■ Text excerpt ■
Daily News with wires
Oluşturulma Tarihi: Haziran 08, 2009 00:00
ISLAMABAD - Police in Islamabad were on high alert yesterday after a deadly suicide blast, as hundreds in a northwestern region banded together to attack Taliban strongholds.
Eleven militants were killed in the attack, which was made to avenge a bombing at a local mosque. The incident Saturday indicated a swing in the national mood toward a more anti-Taliban stance Ğ a shift that comes as suicide attacks surged.
Some 400 villagers from the neighboring Upper Dir district, where a suicide bomber killed 33 worshippers at a mosque in the Haya Gai area on Friday, formed a militia and attacked five villages in the nearby area of Dhok Darra, district coordination officer Atif-ur-Rehman told the Associated Press. The citizens’ militia has occupied three of the villages since Saturday and is trying to push the Taliban out of the other two. Some 20 homes suspected of harboring Taliban were destroyed, he said. At least 11 militants were killed, the police chief said
The government has encouraged local citizens to set up militias, known as lashkars, to oust Taliban fighters.

■ Extracted entries ■
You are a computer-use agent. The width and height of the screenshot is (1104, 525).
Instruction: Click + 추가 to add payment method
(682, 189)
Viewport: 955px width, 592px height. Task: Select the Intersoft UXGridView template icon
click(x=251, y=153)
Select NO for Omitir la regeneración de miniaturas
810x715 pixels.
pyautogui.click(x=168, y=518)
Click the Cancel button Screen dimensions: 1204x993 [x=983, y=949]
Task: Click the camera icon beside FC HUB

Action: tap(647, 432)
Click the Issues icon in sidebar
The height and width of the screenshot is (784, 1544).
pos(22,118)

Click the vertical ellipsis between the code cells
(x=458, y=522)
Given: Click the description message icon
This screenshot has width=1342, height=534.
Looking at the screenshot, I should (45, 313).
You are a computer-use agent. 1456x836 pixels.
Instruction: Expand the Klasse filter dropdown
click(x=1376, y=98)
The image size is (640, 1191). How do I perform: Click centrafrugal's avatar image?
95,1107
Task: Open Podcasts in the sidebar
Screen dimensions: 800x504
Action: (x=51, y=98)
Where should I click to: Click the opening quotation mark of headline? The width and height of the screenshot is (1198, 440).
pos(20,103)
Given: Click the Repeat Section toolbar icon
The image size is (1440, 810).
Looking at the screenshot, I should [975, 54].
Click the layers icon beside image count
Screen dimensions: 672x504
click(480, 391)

■ Task instructions ■
Extend the news report on the Pakistani villagers' militia attacking Taliban strongholds, picking up after its last sentence. The rows have nothing to do with what follows.

■ Response to this task ■
The surge in suicide attacks reached Pakistan’s capital, Islamabad, late Saturday when a man wearing an explosive-laden jacket attacked a police compound, but was shot down before he could enter the main building. Two officers died and six were wounded, police said.
"Islamabad police are on high alert. We have taken tough security measures after the bombing Saturday," a senior police official told Agence France-Presse, asking not to be named. "They are conducting surprise checks of vehicles. A combing operation is underway to trace the culprits. We are hopeful the accused will be arrested over the next few days."
No one has claimed responsibility for the attack, but it fit with a Taliban threat of strikes in major cities in retaliation for the offensive in Swat.